Dataset excerpts
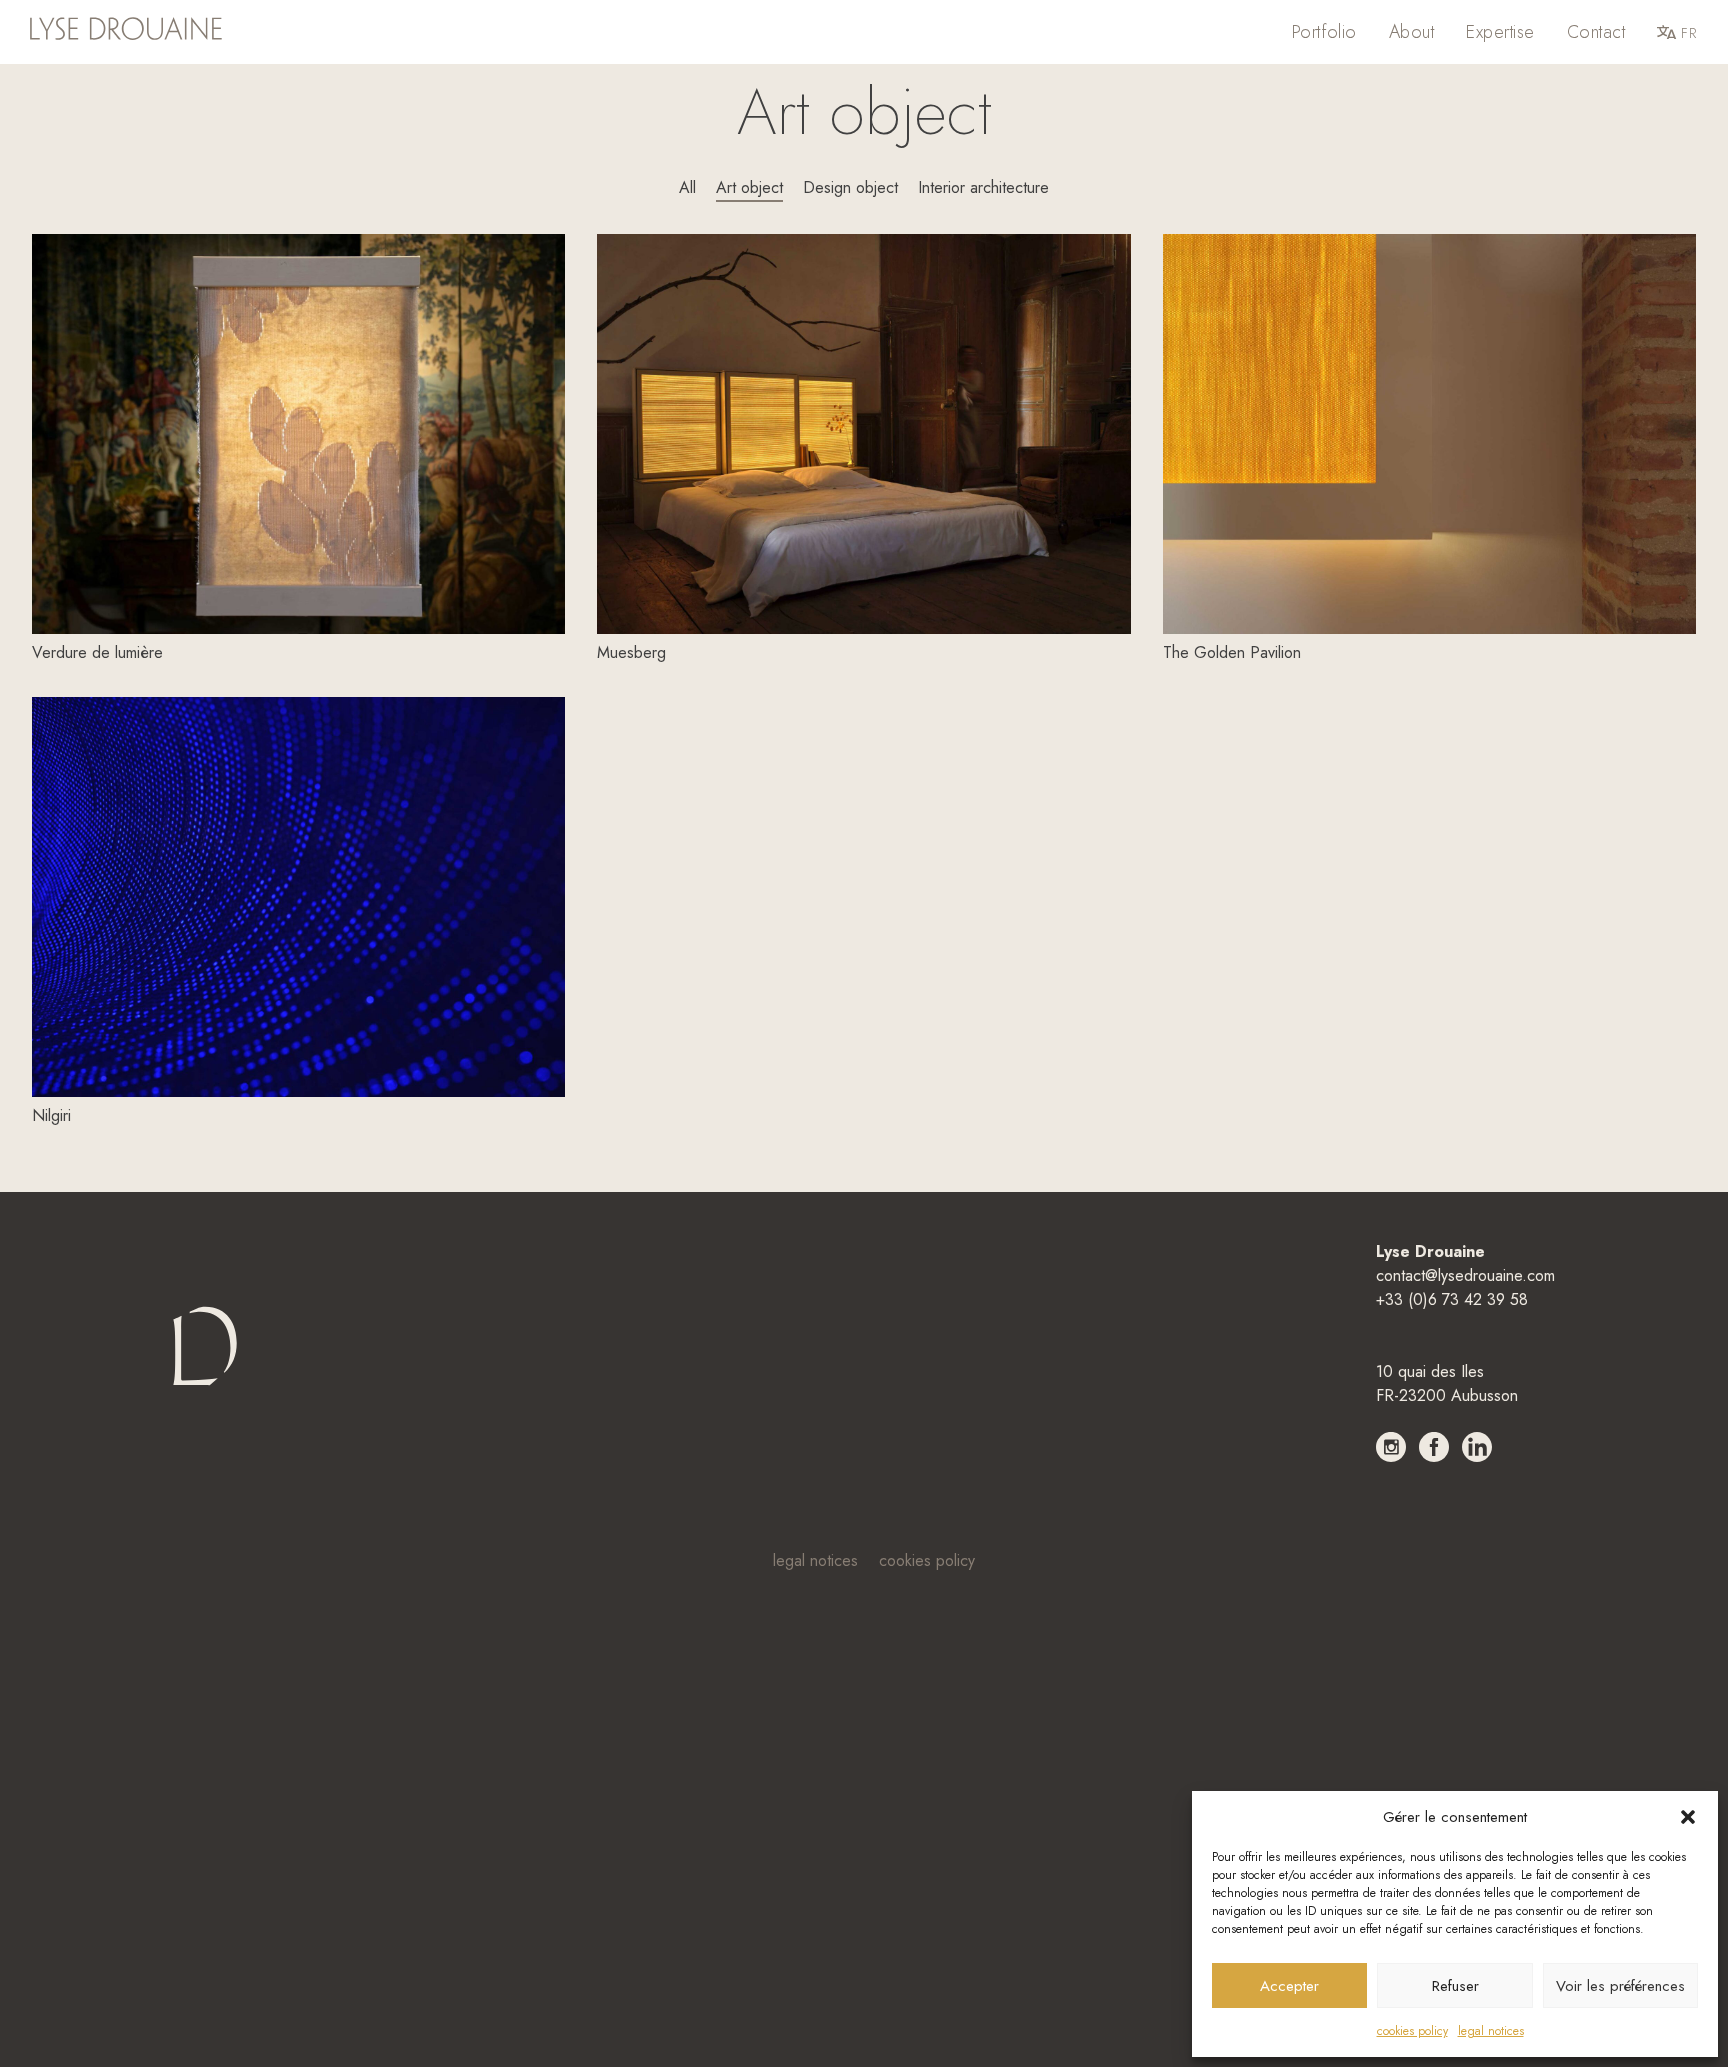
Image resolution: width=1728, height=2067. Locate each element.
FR (1688, 33)
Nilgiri (51, 1115)
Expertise (1500, 32)
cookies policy (1412, 2031)
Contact (1596, 32)
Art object (749, 187)
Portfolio (1324, 32)
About (1411, 32)
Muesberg (631, 652)
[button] (1688, 1817)
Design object (850, 187)
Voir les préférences (1620, 1986)
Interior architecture (983, 187)
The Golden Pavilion (1232, 652)
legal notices (1491, 2031)
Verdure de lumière (97, 652)
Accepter (1289, 1986)
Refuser (1455, 1986)
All (687, 187)
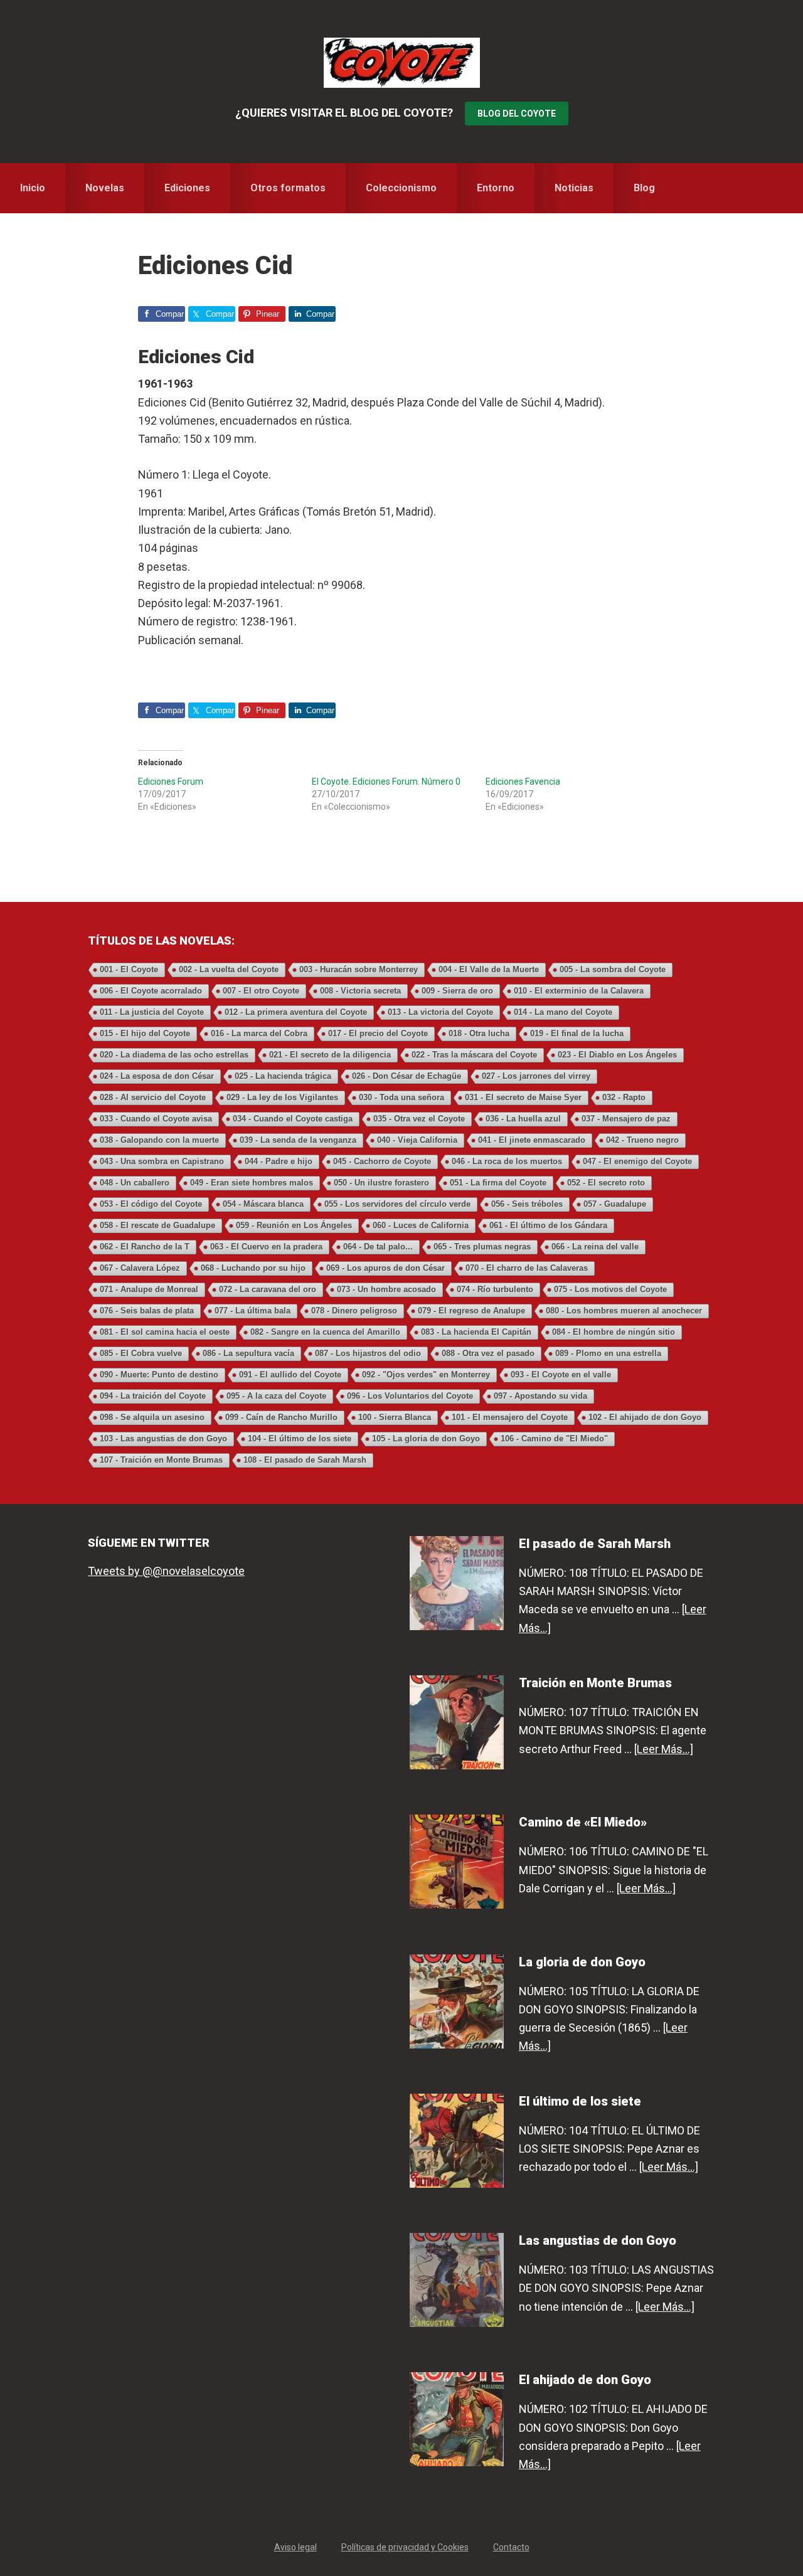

EXERCISE: The data above must be given back verbatim, minus its images.

YOUR SOLUTION:
Image resolution: width=1728, height=2067. Locate each element.
FR (1688, 33)
Nilgiri (51, 1115)
Expertise (1500, 32)
cookies policy (1412, 2031)
Contact (1596, 32)
Art object (749, 187)
Portfolio (1324, 32)
About (1411, 32)
Muesberg (631, 652)
[button] (1688, 1817)
Design object (850, 187)
Voir les préférences (1620, 1986)
Interior architecture (983, 187)
The Golden Pavilion (1232, 652)
legal notices (1491, 2031)
Verdure de lumière (97, 652)
Accepter (1289, 1986)
Refuser (1455, 1986)
All (687, 187)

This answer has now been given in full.